Depuis mon
retour de Moscou, je n’ai jamais eu la paix, car Nina a
débarqué à Pereslavl, sans son jules, et brûlant de me voir, et puis une
Française d’origine russe dont la fille est à Iaroslavl, avec son mari. Je
devais l’héberger dans le studio, mais Aliocha et Neonila sont restés une
semaine de plus, et j’avais oublié. J’ai dû la fourrer dans mon atelier. Elle
était à peine partie que les journalistes qui m’ont fait
rencontrer Victor le blogueur, ont voulu venir fêter chez moi le succès
« extraordinaire » des vidéos que nous avions tournées. D’après eux,
je deviens une star, et Victor a fait avec moi plus de vues qu’avec n’importe
qui d’autre. Et le lendemain, mes locataires ont dîné avec moi, puis ce matin,
nous sommes allés à l’église, et au retour, au café français.
Mes
locataires, Aliocha et Néonila, ont voulu aller chez le père Ioann, et cela
faisait longtemps que je n’y étais pas allée, mais la liturgie est très longue,
le père Ioann confesse et communie tout le monde, et du monde, il y en avait.
Un jeune homme m’a dit qu’il venait pratiquement tous les dimanches à la
liturgie dans cette église. Le père Ioann est venu me demander si j’avais
apporté l’icône de l’Archange saint Michel, je lui ai répondu que je ne l’avais
pas encore vernie, et qu’il fallait encore attendre que le vernis lui-même
sèche. Il voulait faire participer l’icône à la procession du jour, puisque la
naissance de saint Jean-Baptiste est la « petite Pâques ». En
confession, il m’a demandé si, tout ce temps, j’avais communié. « Non, pas
toujours, cela fait deux dimanches que je ne l’ai pas fait.
- Mais
pourquoi ?
- Parce que
je n’étais pas prête, ou fatiguée. J’avais fait une bouffe dans un restau la
veille avec des amis. Ou bien je suis partie à Moscou le matin, et j’ai pris un
café pour tenir...
- Mais
quelle importance ? C’est très bien de voir des amis...
- Je n’étais
pas dans l’ambiance, et puis j’en vois trop, je n’arrive plus à me concentrer
sur rien...

Matériel fourni |
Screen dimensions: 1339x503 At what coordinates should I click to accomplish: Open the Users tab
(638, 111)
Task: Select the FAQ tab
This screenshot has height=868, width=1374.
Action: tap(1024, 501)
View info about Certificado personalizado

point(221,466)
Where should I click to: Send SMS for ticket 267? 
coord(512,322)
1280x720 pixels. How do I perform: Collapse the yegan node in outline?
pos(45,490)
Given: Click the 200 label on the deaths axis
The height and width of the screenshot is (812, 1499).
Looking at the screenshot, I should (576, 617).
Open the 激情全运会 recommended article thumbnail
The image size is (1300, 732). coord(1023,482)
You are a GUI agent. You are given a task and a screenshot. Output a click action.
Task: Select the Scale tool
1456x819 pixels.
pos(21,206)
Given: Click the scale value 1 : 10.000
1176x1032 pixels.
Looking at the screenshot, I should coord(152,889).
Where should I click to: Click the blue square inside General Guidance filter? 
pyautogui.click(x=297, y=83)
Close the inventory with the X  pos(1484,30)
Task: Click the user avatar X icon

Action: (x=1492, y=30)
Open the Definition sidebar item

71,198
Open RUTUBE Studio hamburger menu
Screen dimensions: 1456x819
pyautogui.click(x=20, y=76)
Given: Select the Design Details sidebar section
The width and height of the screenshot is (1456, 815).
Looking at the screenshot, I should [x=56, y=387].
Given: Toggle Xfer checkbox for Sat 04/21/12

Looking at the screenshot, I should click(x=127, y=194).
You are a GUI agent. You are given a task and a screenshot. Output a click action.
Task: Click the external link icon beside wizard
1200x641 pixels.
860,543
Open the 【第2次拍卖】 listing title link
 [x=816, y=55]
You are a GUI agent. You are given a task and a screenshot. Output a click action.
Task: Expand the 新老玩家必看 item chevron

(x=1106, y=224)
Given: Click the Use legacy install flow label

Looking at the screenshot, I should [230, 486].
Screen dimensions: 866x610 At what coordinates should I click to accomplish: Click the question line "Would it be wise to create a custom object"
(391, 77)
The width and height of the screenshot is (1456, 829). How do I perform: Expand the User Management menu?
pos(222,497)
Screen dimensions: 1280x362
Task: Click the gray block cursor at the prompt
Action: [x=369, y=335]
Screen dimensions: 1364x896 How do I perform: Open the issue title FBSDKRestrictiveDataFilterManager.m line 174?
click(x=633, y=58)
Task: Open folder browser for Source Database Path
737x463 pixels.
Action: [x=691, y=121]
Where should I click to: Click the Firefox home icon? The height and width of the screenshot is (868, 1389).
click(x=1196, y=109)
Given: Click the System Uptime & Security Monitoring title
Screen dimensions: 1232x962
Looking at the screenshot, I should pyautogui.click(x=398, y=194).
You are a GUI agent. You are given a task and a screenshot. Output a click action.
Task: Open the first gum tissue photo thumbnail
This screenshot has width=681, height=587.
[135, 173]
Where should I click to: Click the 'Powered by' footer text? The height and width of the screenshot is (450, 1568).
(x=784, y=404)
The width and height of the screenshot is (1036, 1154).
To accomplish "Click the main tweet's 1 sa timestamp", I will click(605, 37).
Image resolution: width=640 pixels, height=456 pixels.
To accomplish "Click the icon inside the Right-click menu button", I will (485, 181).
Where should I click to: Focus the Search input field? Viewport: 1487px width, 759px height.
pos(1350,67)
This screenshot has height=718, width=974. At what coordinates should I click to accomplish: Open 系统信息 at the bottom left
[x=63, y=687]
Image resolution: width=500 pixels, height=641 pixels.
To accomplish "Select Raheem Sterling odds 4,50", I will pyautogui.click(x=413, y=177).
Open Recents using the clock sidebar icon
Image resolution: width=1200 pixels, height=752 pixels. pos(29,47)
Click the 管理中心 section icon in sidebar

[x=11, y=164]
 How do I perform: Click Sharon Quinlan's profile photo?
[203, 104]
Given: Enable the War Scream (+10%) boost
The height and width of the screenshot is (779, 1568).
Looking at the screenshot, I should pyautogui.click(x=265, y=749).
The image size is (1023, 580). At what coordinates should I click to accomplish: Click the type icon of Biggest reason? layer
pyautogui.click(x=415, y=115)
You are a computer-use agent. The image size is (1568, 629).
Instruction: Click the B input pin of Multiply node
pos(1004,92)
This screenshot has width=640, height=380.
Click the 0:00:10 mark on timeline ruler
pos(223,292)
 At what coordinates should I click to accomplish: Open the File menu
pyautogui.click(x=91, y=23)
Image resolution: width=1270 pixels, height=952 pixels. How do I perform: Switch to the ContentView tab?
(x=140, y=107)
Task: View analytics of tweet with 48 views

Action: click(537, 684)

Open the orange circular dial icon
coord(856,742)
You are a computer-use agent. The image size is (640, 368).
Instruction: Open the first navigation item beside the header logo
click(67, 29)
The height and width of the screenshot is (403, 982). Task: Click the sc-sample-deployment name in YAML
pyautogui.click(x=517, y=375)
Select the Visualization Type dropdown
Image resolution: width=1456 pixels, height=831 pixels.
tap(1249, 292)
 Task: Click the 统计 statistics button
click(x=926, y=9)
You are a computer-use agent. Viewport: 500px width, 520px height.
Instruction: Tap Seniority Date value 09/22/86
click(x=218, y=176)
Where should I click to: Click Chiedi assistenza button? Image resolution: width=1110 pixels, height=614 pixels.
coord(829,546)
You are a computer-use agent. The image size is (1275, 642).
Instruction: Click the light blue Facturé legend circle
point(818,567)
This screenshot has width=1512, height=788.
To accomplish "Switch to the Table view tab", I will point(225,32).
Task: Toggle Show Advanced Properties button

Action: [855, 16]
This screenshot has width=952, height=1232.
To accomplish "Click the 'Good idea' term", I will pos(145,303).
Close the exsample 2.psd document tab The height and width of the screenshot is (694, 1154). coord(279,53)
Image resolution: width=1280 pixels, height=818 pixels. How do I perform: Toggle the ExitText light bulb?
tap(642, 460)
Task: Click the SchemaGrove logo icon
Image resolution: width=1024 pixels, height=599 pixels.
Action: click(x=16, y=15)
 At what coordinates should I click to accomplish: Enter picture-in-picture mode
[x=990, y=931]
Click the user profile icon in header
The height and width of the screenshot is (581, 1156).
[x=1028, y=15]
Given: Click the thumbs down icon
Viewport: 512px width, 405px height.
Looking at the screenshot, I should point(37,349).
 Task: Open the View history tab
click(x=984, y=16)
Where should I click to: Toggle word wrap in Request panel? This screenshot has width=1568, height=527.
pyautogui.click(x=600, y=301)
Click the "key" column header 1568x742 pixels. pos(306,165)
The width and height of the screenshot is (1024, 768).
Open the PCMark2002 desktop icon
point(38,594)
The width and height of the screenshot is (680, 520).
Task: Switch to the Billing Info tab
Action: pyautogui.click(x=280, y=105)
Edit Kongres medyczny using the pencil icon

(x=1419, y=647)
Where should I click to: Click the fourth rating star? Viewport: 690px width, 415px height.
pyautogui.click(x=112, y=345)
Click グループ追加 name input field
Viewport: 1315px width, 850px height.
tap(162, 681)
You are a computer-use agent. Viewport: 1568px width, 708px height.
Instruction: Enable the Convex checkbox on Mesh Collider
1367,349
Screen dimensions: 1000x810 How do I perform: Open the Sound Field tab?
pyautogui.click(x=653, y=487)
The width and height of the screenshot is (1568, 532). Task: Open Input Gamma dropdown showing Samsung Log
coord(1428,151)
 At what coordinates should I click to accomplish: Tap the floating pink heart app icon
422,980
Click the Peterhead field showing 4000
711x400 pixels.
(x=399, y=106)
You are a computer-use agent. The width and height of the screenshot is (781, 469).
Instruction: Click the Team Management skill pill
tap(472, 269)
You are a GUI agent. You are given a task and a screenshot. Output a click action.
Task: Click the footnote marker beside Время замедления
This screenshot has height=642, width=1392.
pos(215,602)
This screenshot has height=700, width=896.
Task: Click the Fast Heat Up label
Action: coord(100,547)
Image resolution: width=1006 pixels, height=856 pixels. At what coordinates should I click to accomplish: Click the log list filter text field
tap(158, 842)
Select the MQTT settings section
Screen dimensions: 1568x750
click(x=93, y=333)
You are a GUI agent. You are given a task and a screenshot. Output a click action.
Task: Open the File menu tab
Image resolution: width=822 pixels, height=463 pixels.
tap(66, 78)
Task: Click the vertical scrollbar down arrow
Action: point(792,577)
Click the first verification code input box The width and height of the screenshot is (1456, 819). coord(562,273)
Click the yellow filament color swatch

Exercices à faire |
[1] Mettez à jour, s'il vous plaît, le récit de la visite chez le père Ioann, de « Un jeune homme » à « café pour tenir... », en remplaçant « l’Archange saint Michel » par « saint Nicolas ».
[2] Poursuivez le récit de la visite chez le père Ioann après sa dernière phrase.
Ce matériel ne vous sera d'aucune utilité.

Les réponses |
[1]
Un jeune homme m’a dit qu’il venait pratiquement tous les dimanches à la
liturgie dans cette église. Le père Ioann est venu me demander si j’avais
apporté l’icône de saint Nicolas, je lui ai répondu que je ne l’avais
pas encore vernie, et qu’il fallait encore attendre que le vernis lui-même
sèche. Il voulait faire participer l’icône à la procession du jour, puisque la
naissance de saint Jean-Baptiste est la « petite Pâques ». En
confession, il m’a demandé si, tout ce temps, j’avais communié. « Non, pas
toujours, cela fait deux dimanches que je ne l’ai pas fait.
- Mais
pourquoi ?
- Parce que
je n’étais pas prête, ou fatiguée. J’avais fait une bouffe dans un restau la
veille avec des amis. Ou bien je suis partie à Moscou le matin, et j’ai pris un
café pour tenir...

[2]
- Oui, je
sais que vous êtes très sollicitée. Mais il faut communier, prête ou pas prête,
il n’y a rien de plus triste qu’une liturgie sans communion. Et puis,
rendez-vous compte que vous êtes un peu devenue une sorte d’apôtre, pour nous,
il vous faut trouver l’énergie spirituelle pour correspondre à la
tâche... Je ne sais pas si vous avez un père spirituel, et ce qu’il pense
de cela.
- Il pense
comme vous qu’il faut communier le plus souvent possible.»
J’étais
ébranlée, parce qu’à vrai dire, je suis souvent en état de grâce, dans
cette église, malgré la longueur des offices. J’ai vu qu’une des chapelles
était consacrée aux saint hiérarques de Moscou, parmi lesquels le métropolite
Philippe.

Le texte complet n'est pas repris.